▶ [Requests]:
A – Name every person mentioned in the mailing-list message.
B – In the mailing-list message, what resource does Ian Hickson use for his statistical measurements of HTML usage?

▶ [Selected passage]:
________________________

Re: measuring popularity of various markup idioms? [tagSoupIntegration ISSUE-54] from Karl Dubost on 2008-04-10 (www-tag@w3.org from April 2008)

From: Karl Dubost <karl@w3.org>
Date: Thu, 10 Apr 2008 09:41:18 +0900
To: Dan Connolly <connolly@w3.org>
Cc: www-tag <www-tag@w3.org>
Message-Id: <F0ABD11F-BAD3-43B0-B6CE-A19F66CF8BD4@w3.org>

Le 10 avr. 2008 à 07:14, Dan Connolly a écrit :
> In the HTML WG, Ian Hickson sometimes does statistical measurements
> of HTML usage using google's index of the web. These studies are
> really nice, but they would be even nicer if we could confirm
> them from independent sources.

+1 but there are non trivial issues.

> A few weeks back, we had a discussion of this...
>  "Can we get access to tools that determine how often markup is used  
> on
> the web?"
>  http://www.w3.org/2008/02/21-html-wg-minutes#item05


A few issues and it depends on what is considered "tools".

________________________

[Raw records]

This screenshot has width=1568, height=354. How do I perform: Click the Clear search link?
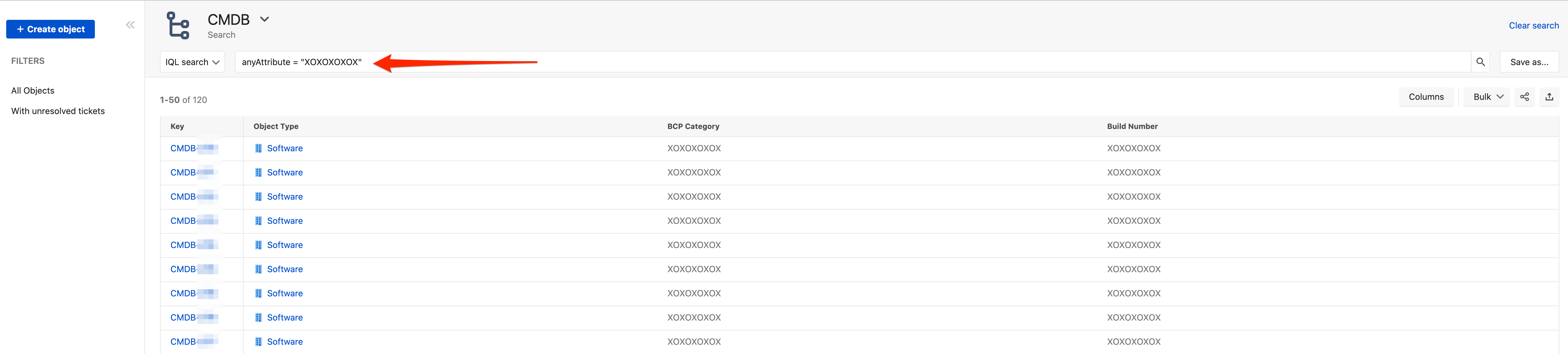click(x=1533, y=25)
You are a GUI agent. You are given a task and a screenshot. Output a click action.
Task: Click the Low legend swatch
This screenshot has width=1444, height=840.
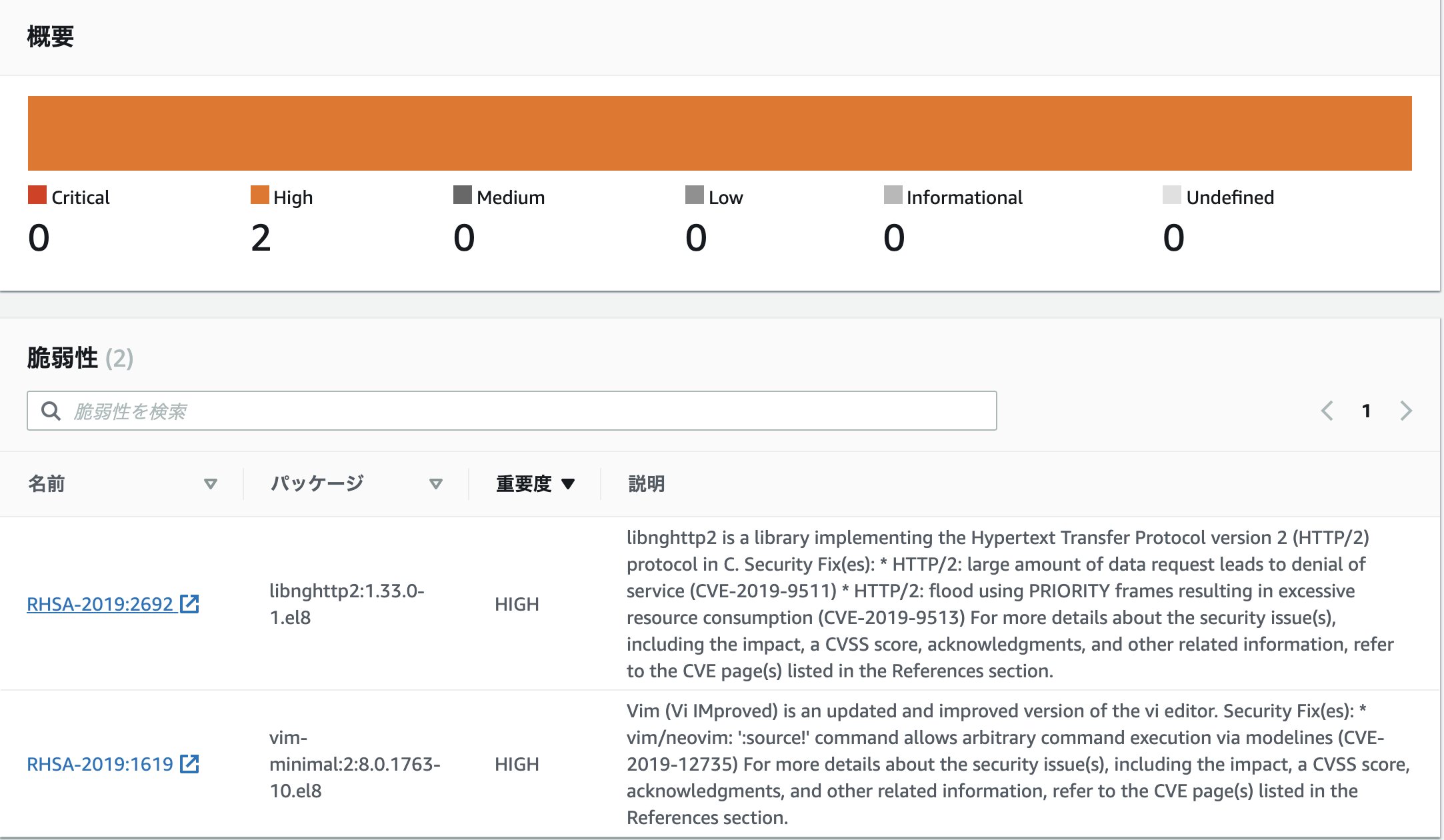click(695, 195)
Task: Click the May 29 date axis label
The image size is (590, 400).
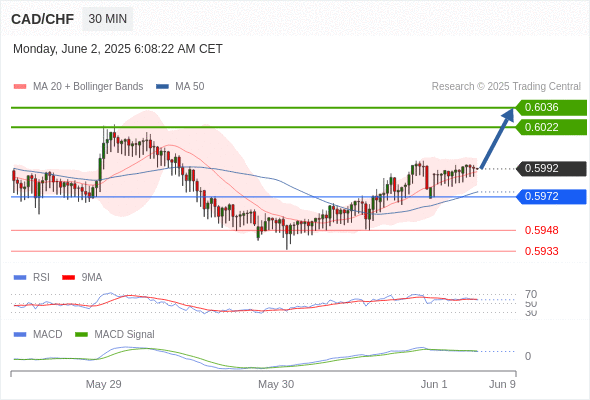Action: [103, 384]
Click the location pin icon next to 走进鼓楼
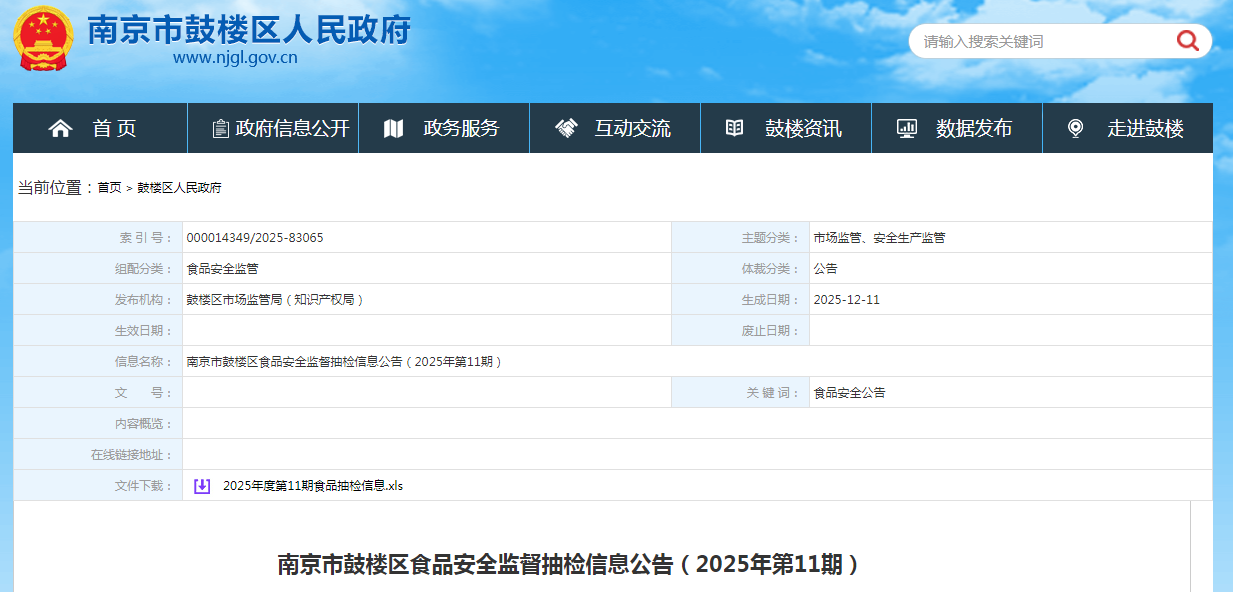Screen dimensions: 1233x592 tap(1076, 128)
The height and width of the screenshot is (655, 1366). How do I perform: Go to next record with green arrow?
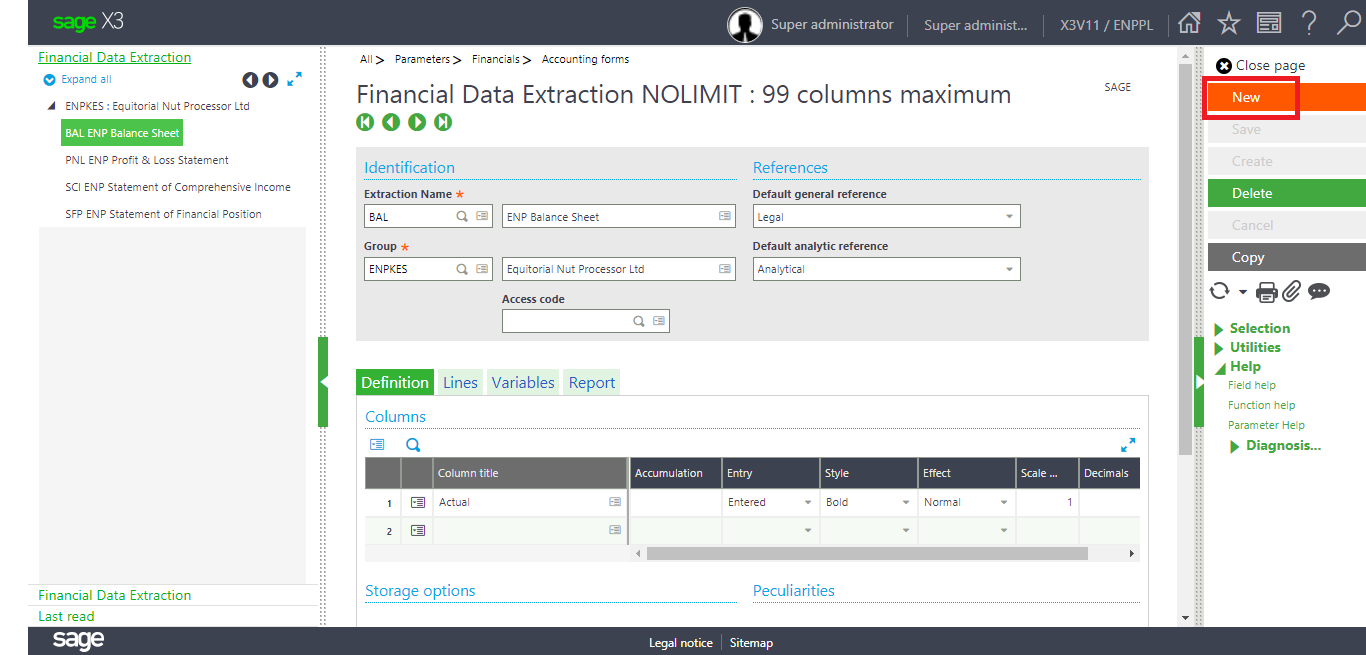click(417, 121)
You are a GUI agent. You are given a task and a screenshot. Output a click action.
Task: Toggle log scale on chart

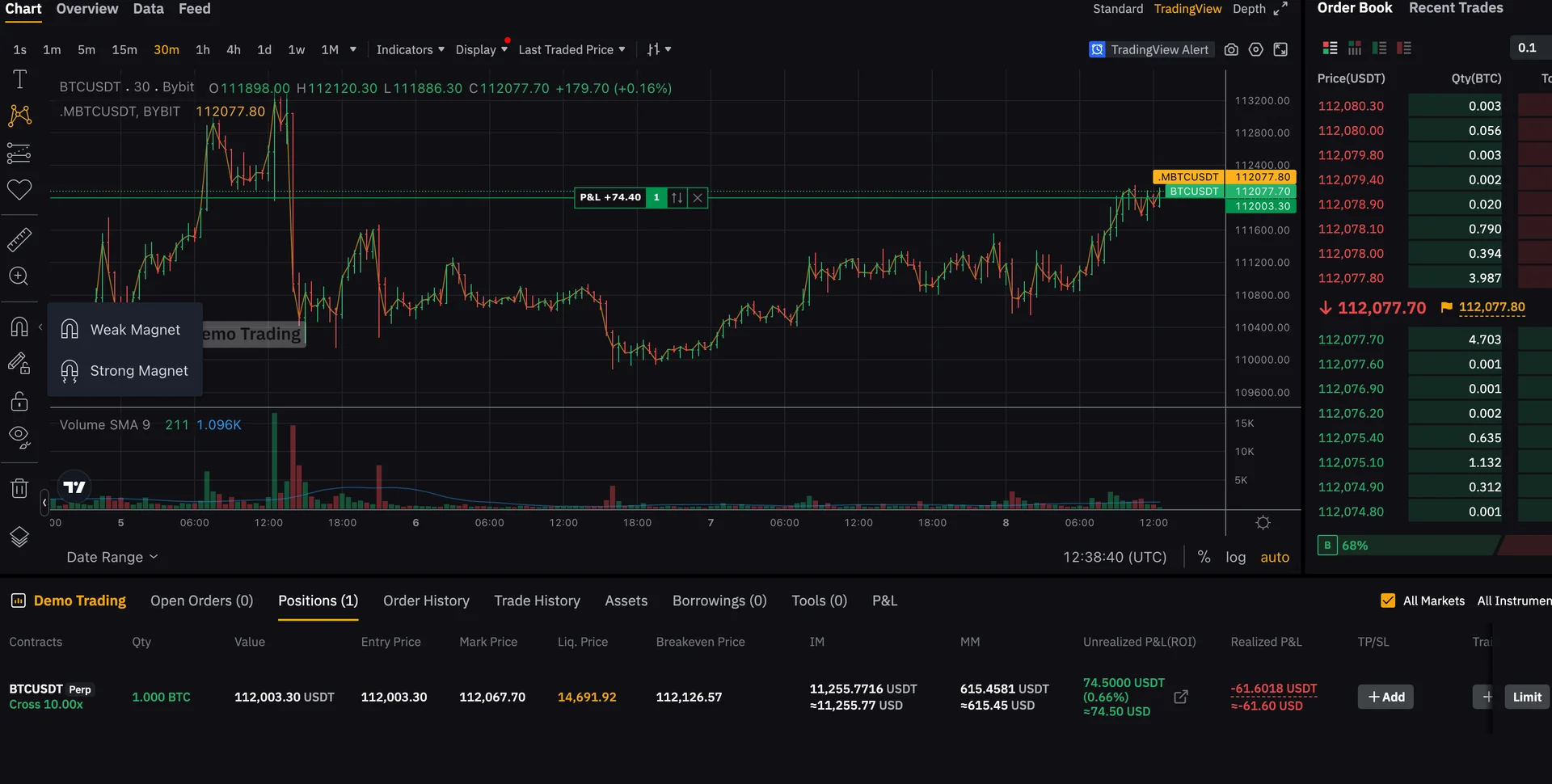coord(1235,557)
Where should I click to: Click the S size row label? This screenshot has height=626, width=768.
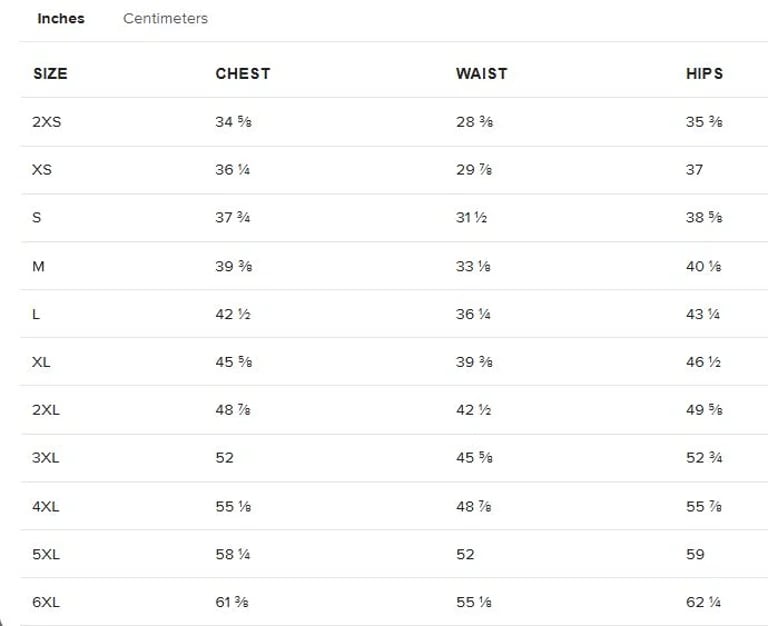pos(37,217)
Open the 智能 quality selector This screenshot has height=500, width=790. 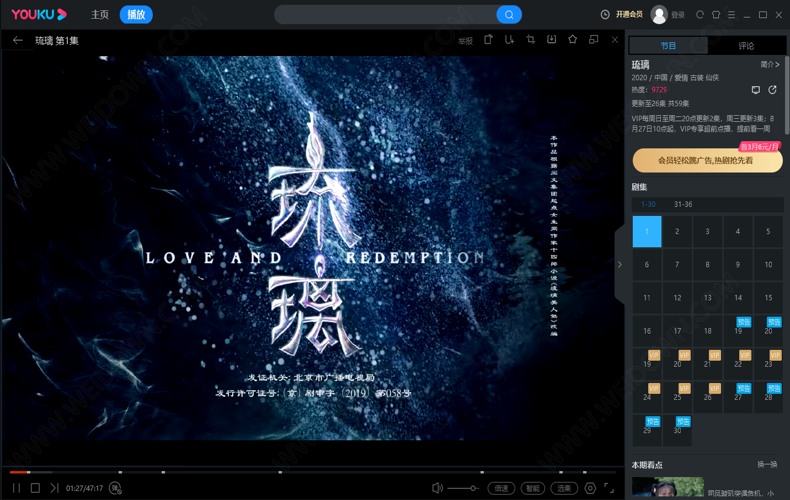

________________________

▶ [Outputs in order]:
A – Karl Dubost, Dan Connolly, Ian Hickson

B – Google's index of the web.